Stephen King famously hated the adaptation. I’m not a fan of the book, myself. Kubrick greatly improved upon a flawed source.

But Kubrick doesn’t give a shit about making a horror movie. And so I’m wondering now what I didn’t think to wonder thirty years ago, because I was having too much fun: What the fuck is he up to?

What I’m saying is, The Shining is camp. Imagine Kubrick directing Airplane. Or better yet, imagine Kubrick directing Airport.

@nojo: He did something similar with Spartacus and hinted at it with the mad CIA/Russian scientists etc in A Space Odyssey. He had a very sly sense of humor that often seemed to surface as camp genre references.

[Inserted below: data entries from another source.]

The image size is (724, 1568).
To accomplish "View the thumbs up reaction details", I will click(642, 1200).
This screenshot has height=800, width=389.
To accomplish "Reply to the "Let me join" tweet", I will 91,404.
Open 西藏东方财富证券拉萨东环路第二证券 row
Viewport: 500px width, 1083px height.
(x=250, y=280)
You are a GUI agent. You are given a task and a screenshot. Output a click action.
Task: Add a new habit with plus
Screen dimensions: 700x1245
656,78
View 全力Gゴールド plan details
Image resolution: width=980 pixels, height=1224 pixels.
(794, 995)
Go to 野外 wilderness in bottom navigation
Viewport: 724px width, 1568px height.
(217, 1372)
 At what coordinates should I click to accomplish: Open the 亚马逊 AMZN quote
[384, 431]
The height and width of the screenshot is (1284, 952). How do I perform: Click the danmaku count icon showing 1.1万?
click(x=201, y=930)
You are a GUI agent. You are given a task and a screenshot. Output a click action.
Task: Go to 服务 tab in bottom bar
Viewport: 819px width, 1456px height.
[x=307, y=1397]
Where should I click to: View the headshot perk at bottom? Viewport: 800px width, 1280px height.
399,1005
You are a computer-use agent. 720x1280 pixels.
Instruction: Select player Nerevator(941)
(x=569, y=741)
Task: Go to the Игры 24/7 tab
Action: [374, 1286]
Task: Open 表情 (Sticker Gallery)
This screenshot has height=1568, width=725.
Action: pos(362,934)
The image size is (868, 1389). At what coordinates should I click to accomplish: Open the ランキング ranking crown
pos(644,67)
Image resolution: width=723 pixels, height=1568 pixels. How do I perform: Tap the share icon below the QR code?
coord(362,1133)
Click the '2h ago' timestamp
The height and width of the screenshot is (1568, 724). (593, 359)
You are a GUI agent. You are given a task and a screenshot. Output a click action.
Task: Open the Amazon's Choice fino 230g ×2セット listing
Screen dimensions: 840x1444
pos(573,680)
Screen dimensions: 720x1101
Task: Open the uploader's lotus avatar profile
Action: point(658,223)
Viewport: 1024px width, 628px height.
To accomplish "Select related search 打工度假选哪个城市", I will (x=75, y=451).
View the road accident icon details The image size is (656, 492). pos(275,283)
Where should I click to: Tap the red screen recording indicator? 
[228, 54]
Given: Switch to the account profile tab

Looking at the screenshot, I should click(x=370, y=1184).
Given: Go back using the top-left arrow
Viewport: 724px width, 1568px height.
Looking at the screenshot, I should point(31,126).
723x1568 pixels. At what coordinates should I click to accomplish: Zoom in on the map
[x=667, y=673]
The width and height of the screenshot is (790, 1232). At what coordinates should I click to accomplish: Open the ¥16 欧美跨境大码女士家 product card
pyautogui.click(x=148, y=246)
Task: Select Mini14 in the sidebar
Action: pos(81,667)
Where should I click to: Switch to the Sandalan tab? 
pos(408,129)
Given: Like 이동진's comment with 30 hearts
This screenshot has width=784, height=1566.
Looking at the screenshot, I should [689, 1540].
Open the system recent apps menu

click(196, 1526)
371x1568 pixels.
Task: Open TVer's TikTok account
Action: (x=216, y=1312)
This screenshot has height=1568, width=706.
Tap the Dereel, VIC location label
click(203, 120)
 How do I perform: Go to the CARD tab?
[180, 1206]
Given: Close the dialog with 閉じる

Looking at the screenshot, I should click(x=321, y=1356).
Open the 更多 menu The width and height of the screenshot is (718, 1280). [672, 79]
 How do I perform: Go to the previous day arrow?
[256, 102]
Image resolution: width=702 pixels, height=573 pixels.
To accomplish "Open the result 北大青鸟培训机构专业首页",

@nojo: And Amityville Horror like. Scatman was a nice touch. I haven’t seen The Shining since I was a kid. It might be worth another look.

Pet Semetery had some good spots. I think they switched it up some (ha!) and used an ancient Indian ceremonial area rather than a graveyard. The aerial view of the whateveritwas was pretty cool. It was nice to see Herman Munster get some work.

I read King’s books until my 20s, defected to Grisham and Clancy for a nanosecond (loved all the Jane’s lingo), and then I got truly bored. I read the first three Dark Tower books — I think he stopped writing them because he had writers block, or maybe that was when he was hit by a van. I really like King’s Insomnia; it’s probably my favorite. I was disappointed when I saw the movie of the same name that had absolutely NOTHING to do with the novel.

@Benedick: I’m waiting for the chance to stand up in court and say “I am Spartacus.”

@Dodgerblue: Why wait? Just do it! On camera. Then I’ll say, “I am Trumbo.”